- Budalin Location in Burma
- Coordinates: 22°23′23″N 95°08′32″E﻿ / ﻿22.38972°N 95.14222°E
- Country: Myanmar
- Region: Sagaing Region
- District: Monywa District
- Township: Budalin Township
- Time zone: UTC+6.30 (MST)

= Budalin =

Budalin is a town in Budalin Township, Monywa District, Sagaing Division in Myanmar (Burma). As the administrative center of Budalin Township, it serves as a vital center for local governance and is connected by road and rail to neighboring areas, including Monywa, Tabayin, Khin-U, and Ye-U, via a bridge across the Mu River.

== Geography ==
Budalin is strategically located within the Sagaing Region, which has been recognized as a stronghold of resistance against military rule. Its geographical location makes it a frequent target for military operations.

== Recent events and killings ==
On October 17, 2024, reports emerged of intensified military actions in Budalin Township, leading to the deaths of at least 25 civilians over a 10-day period amid escalating atrocities. Military operations have specifically targeted villages such as Myauk Kyi, Sipar, Thayaw Taw, Saing Byin Lay, and Kyauk Oh Myauk, resulting in significant destruction and displacement.

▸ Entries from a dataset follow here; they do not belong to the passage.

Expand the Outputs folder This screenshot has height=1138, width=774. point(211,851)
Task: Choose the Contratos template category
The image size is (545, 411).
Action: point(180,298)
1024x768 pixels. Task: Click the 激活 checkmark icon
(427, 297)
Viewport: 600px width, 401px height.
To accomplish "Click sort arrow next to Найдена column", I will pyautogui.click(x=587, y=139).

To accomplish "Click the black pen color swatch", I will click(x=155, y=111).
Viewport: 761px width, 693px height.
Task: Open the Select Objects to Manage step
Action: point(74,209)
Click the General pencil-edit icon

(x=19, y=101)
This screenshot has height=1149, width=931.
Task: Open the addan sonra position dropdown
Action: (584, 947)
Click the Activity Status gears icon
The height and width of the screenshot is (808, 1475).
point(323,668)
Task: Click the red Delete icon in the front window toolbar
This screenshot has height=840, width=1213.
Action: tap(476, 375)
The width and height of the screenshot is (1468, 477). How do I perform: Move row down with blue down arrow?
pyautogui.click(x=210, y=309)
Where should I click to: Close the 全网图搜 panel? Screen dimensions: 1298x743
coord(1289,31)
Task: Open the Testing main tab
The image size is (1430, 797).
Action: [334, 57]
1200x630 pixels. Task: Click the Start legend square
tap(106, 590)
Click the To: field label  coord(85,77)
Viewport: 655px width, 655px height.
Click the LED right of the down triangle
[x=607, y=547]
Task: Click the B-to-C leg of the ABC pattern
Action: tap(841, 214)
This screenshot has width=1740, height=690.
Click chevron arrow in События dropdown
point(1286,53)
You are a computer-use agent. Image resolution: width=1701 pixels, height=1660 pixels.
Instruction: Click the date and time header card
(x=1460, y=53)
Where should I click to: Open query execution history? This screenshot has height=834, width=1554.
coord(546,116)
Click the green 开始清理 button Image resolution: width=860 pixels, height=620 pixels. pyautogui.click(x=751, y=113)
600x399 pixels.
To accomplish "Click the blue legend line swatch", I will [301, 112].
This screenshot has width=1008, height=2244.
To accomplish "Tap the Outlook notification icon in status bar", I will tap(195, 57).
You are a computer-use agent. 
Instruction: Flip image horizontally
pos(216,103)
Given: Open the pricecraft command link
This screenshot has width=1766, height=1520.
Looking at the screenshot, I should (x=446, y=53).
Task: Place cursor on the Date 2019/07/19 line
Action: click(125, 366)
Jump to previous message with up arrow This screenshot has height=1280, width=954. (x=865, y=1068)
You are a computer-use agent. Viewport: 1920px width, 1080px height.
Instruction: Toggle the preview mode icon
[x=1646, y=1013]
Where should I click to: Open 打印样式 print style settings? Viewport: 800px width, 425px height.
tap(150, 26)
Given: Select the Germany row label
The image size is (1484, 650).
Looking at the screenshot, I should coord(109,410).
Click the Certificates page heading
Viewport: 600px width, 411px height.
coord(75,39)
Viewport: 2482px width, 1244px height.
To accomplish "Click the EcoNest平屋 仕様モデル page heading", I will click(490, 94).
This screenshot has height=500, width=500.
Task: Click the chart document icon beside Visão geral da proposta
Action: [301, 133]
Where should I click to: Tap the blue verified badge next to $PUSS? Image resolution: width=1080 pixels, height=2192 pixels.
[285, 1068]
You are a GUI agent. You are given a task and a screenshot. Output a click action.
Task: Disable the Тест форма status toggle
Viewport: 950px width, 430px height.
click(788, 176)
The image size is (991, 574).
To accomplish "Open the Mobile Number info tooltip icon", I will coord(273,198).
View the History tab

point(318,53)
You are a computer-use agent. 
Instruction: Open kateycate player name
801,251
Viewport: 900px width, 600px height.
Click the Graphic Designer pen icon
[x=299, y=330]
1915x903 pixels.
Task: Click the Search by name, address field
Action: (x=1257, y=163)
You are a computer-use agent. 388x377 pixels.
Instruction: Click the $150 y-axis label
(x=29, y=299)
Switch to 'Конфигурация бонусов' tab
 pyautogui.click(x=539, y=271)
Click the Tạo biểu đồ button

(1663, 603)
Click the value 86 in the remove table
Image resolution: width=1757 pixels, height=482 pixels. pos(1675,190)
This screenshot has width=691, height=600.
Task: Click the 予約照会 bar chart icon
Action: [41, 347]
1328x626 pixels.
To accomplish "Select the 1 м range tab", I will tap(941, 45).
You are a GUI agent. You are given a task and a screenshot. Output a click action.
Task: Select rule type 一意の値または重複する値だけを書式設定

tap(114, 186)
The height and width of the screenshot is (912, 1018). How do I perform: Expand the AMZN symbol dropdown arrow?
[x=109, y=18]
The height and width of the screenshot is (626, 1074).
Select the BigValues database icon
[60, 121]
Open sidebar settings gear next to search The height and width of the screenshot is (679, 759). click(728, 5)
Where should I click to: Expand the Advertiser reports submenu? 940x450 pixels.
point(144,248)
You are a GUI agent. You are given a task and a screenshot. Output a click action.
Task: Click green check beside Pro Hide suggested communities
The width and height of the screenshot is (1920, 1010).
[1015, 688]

In Sipar village, reports indicate that at least 300 homes were destroyed, and accounts describe extreme violence, including dismemberment and torture inflicted on innocent civilians, who were not rebels or members of ethnic armed groups. Ko Moetauk, the person in charge of Sipar Village, was interviewed by Khit Thit Media regarding the brutal killing of six people by the Myanmar Army. He recounted the horrific acts, stating, "We also saw that the tongue was sticking out in the middle... After cutting off the person's body, they put it in their mouth. This is pretty mean. It's absolutely filthy." The Budalin People’s Defence Force (PDF) has condemned these acts as inhumane.

Observers suggest that these military actions aim to intimidate the local population; however, they may inadvertently strengthen local resistance. Analysts argue that the lack of international response may encourage the military to escalate such operations across the Sagaing Region.